What you will do
Find each line in the entries below that contains the word "Select", and copy those lines.

Data shown
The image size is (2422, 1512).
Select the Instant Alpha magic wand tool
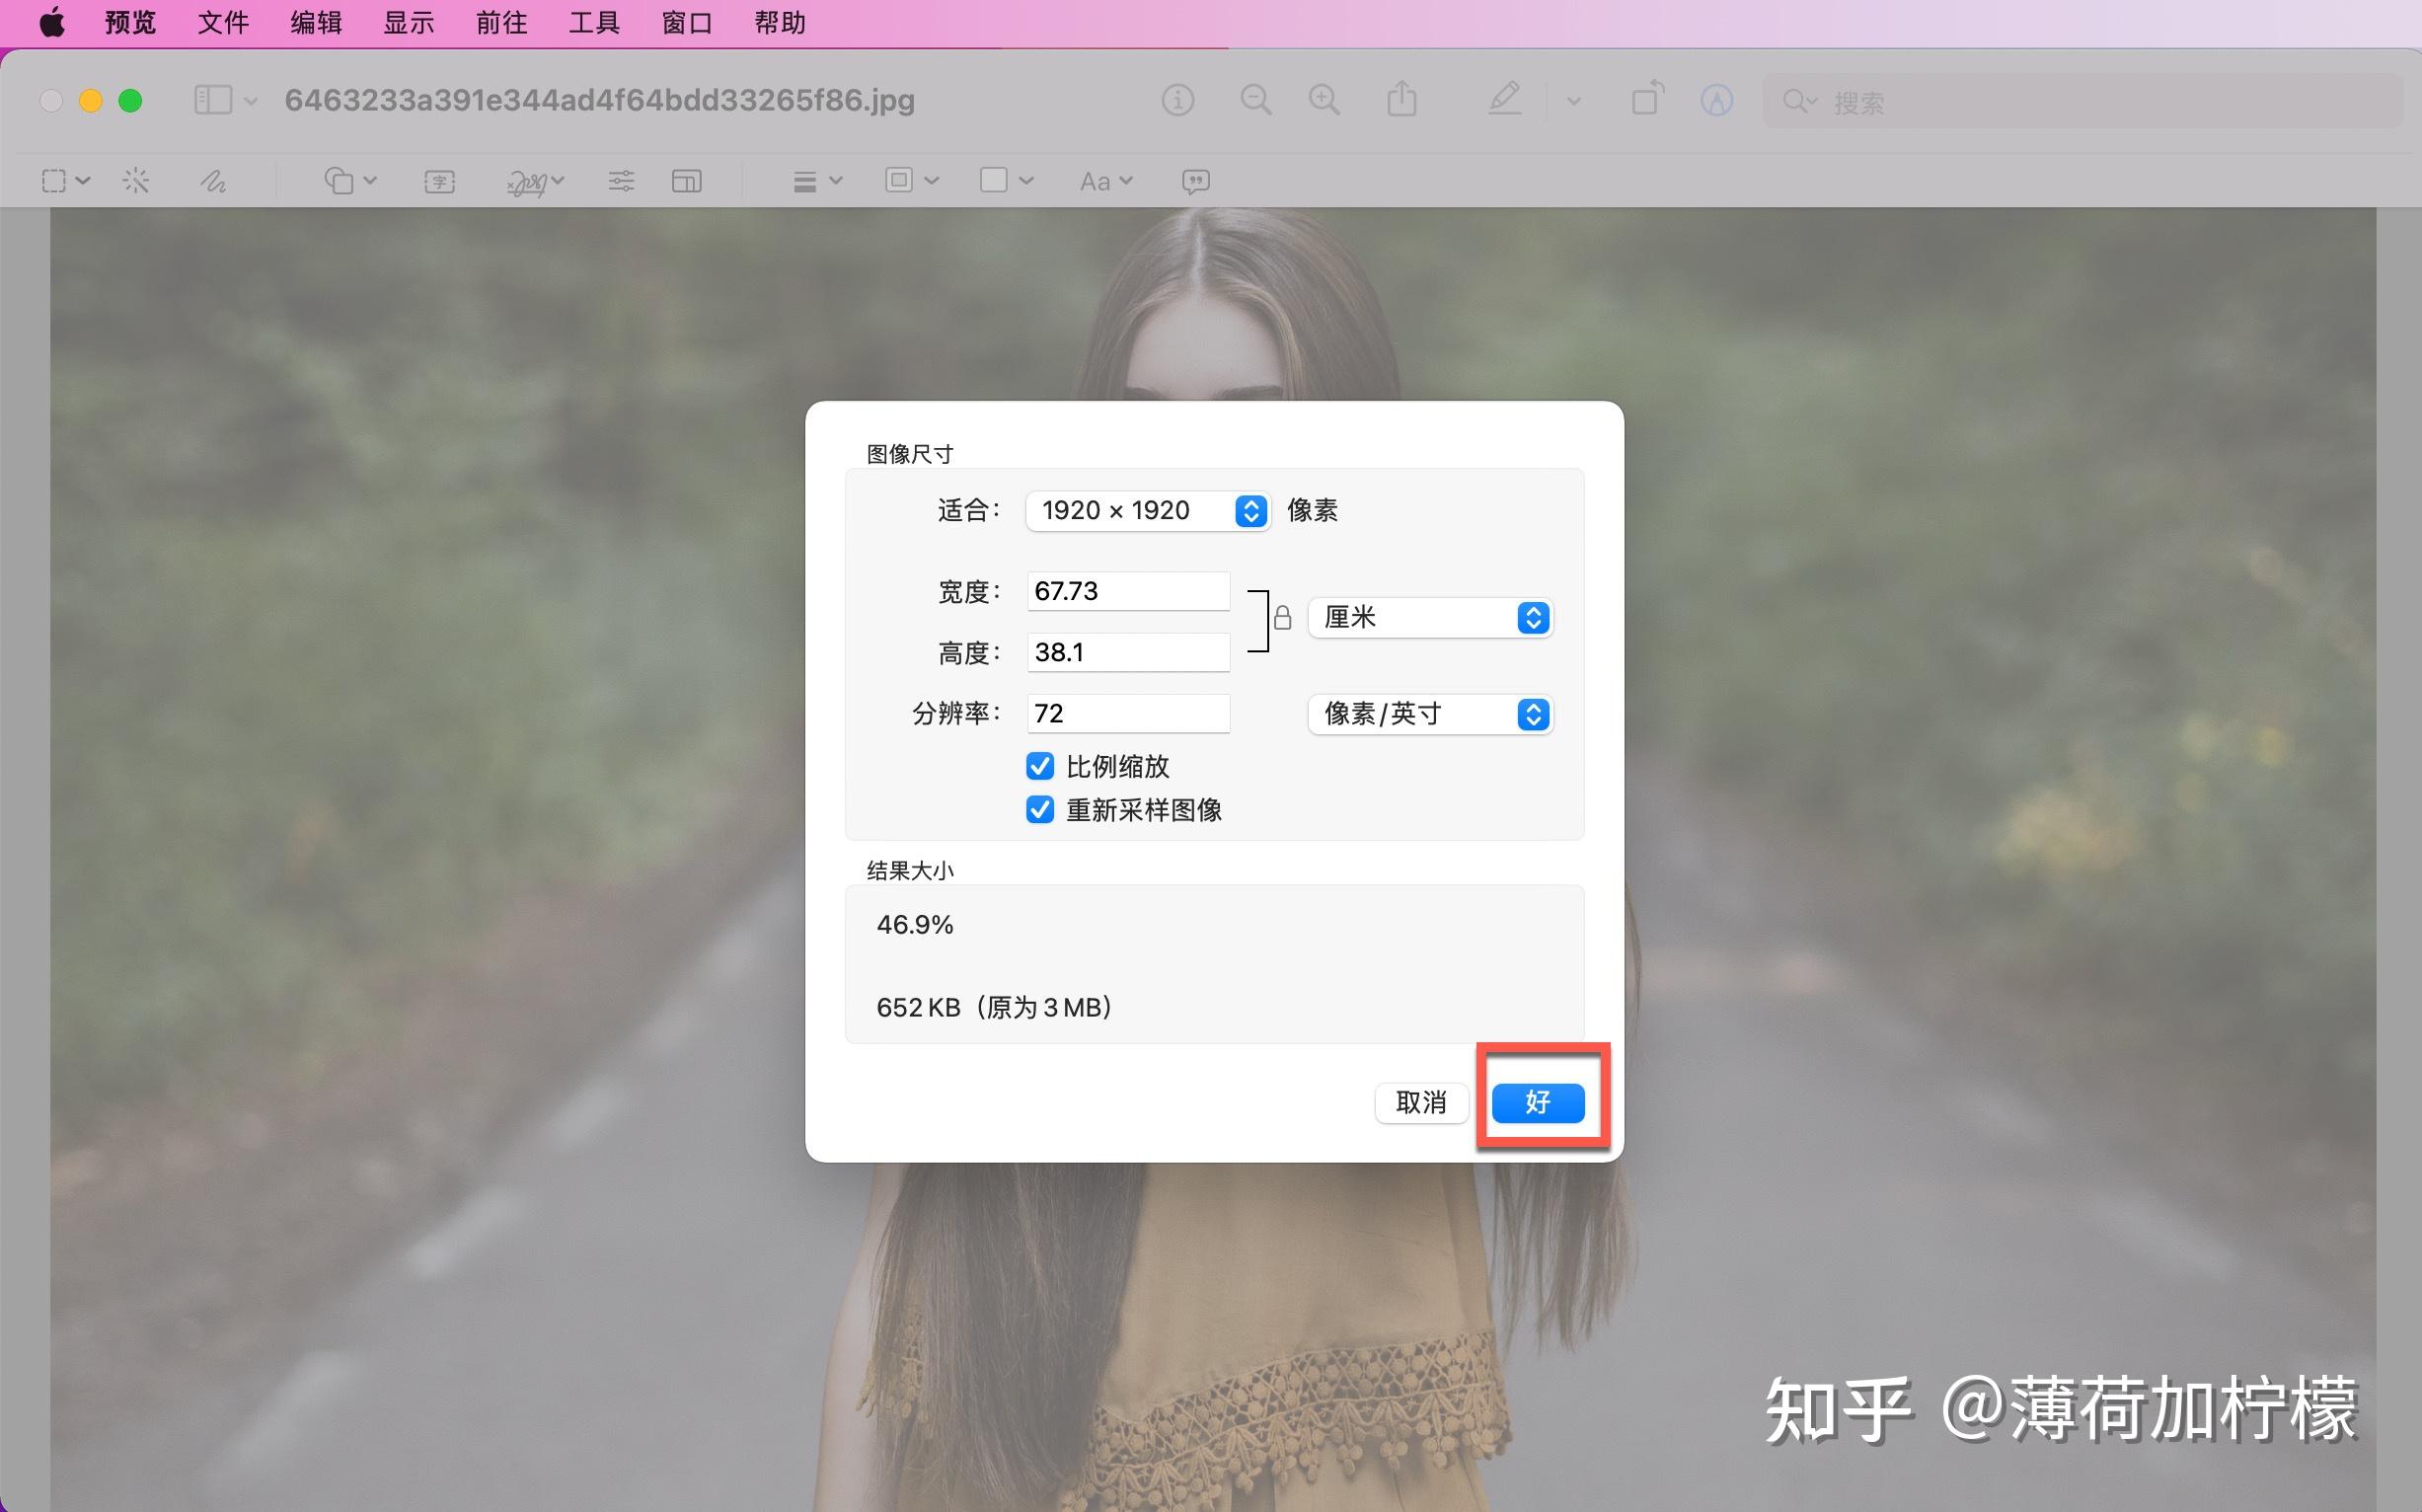tap(136, 180)
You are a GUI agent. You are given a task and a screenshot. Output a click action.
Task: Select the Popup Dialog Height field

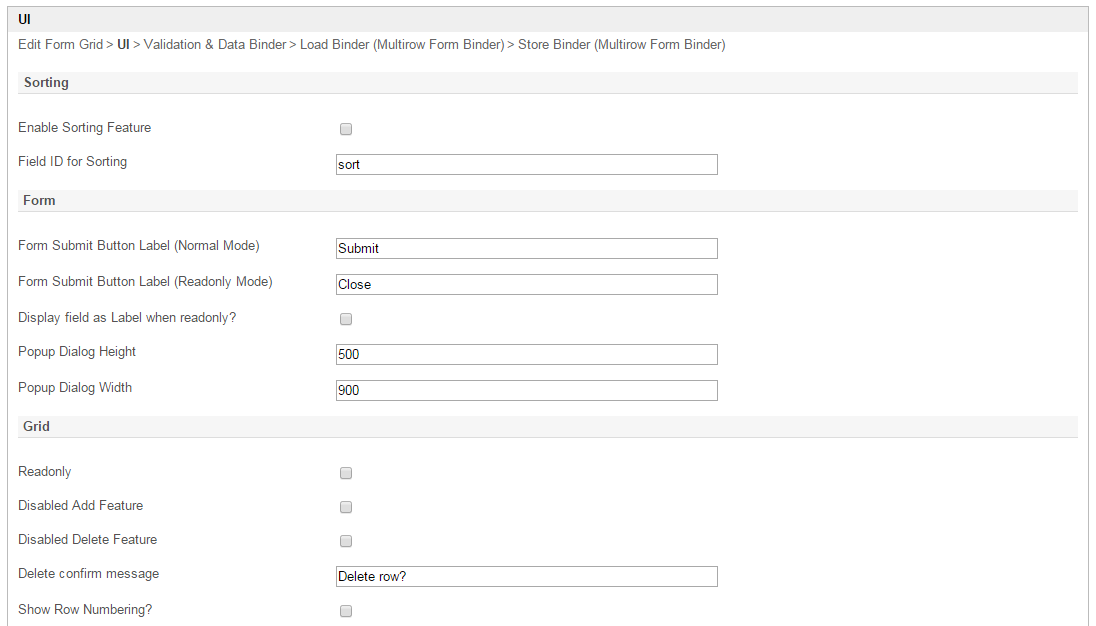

Answer for this exercise
Select the Instant Alpha magic wand tool
Task: Select the Popup Dialog Height field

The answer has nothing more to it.